Article mis en ligne le 31 juillet 2022

Le 20 juillet, des milliers de colons israéliens se sont donné rendez-vous aux quatre coins de la Cisjordanie pour y créer dix nouveaux avant-postes en une soirée, espérant influencer la politique du gouvernement. Au grand dam des Palestiniens, qui voient de plus en plus de terres confisquées, et la violence des colons s’intensifier.

Région de Naplouse (Cisjordanie occupée).– Il y a une longue file de voitures, quelques bus à l’arrêt et des groupes de colons israéliens qui descendent de ces derniers, munis de sacs à dos d’où dépassent des tapis de sol, des paquets de cornflakes ou des casseroles pour cuisiner.

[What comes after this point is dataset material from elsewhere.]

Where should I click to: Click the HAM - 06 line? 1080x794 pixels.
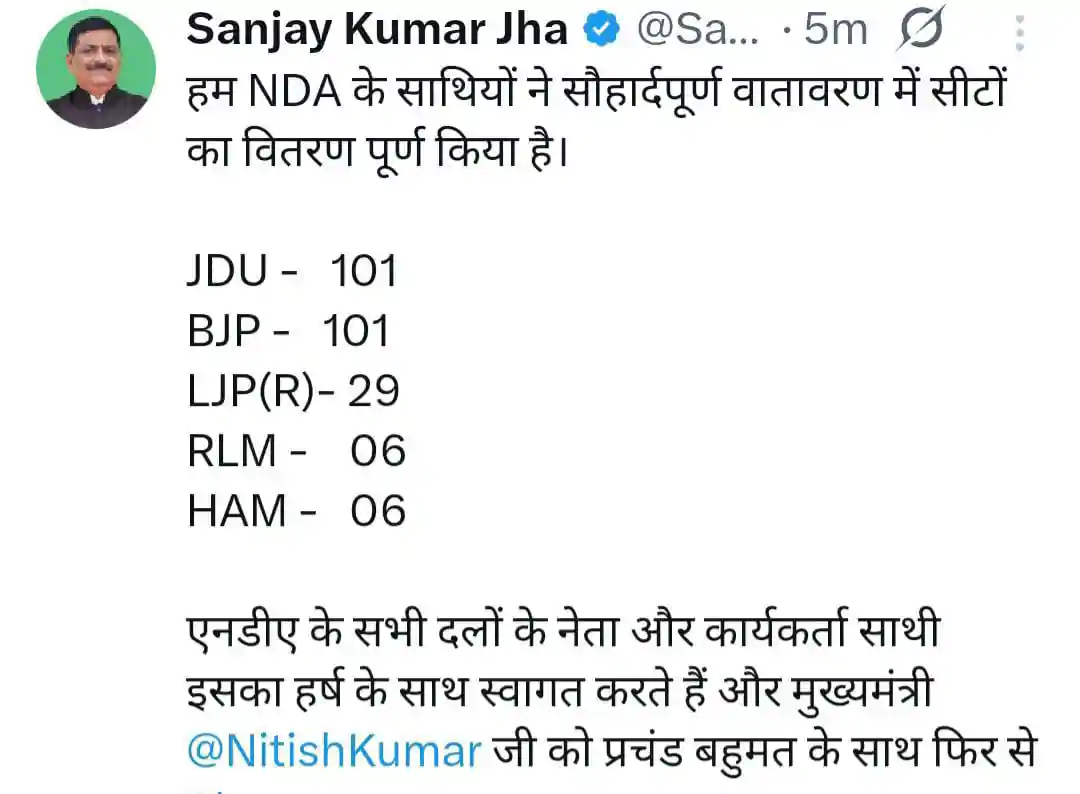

Ce sont des jeunes en majorité, mais aussi des familles entières, qui passent d’une colline à l’autre et traversent quelques sentiers imperceptibles jusqu’à arriver sur cette petite terre palestinienne le long de la route 5, coincée entre la zone industrielle des colonies d’Ariel et de Barkan, dans le nord de la Cisjordanie. Turban rose pâle couvrant ses cheveux, longue jupe et chaussures de randonnée, Nehora Zaichik, venue de la colonie de Rehelim avec son mari et ses trois enfants, dégage le sol et commence à y installer une tente. « Nous sommes là... be’zrat hashem, si Dieu le veut… pour construire sur tout le pays. Ici, mais aussi là, là-bas, partout », dit-elle, pointant du doigt toutes les terres alentour.

Comme elle, ces milliers d’ultranationalistes juifs ont répondu à l’appel de Nachala (« héritage » en hébreu, faisant référence à celui d’une « Terre promise »), un mouvement qui prône la colonisation et dont l’objectif est d’établir le plus d’avant-postes possible - colonies illégales, même au regard du droit israélien. Le 20 juillet, trois points de rendez-vous ont été donnés du nord au sud de la Cisjordanie avec un objectif - construire dix nouvelles implantations sauvages - et un mot d’ordre : « S’ils nous font partir d’une colline, nous irons sur une autre et s’ils nous chassent, nous reviendrons. » (...)

Le ministre israélien de la défense Benny Gantz avait promis de les faire arrêter. Mais tous déambulent, sous l’œil attentif et protecteur de l’armée israélienne et de la police, qui avait préalablement bloqué tout accès aux Palestiniens en établissant des check-points. Devant une station-service, le point de rendez-vous, une toute petite poignée de militants de la gauche israélienne essaient de les stopper.

En vain : la police les repousse rapidement et violemment. (...)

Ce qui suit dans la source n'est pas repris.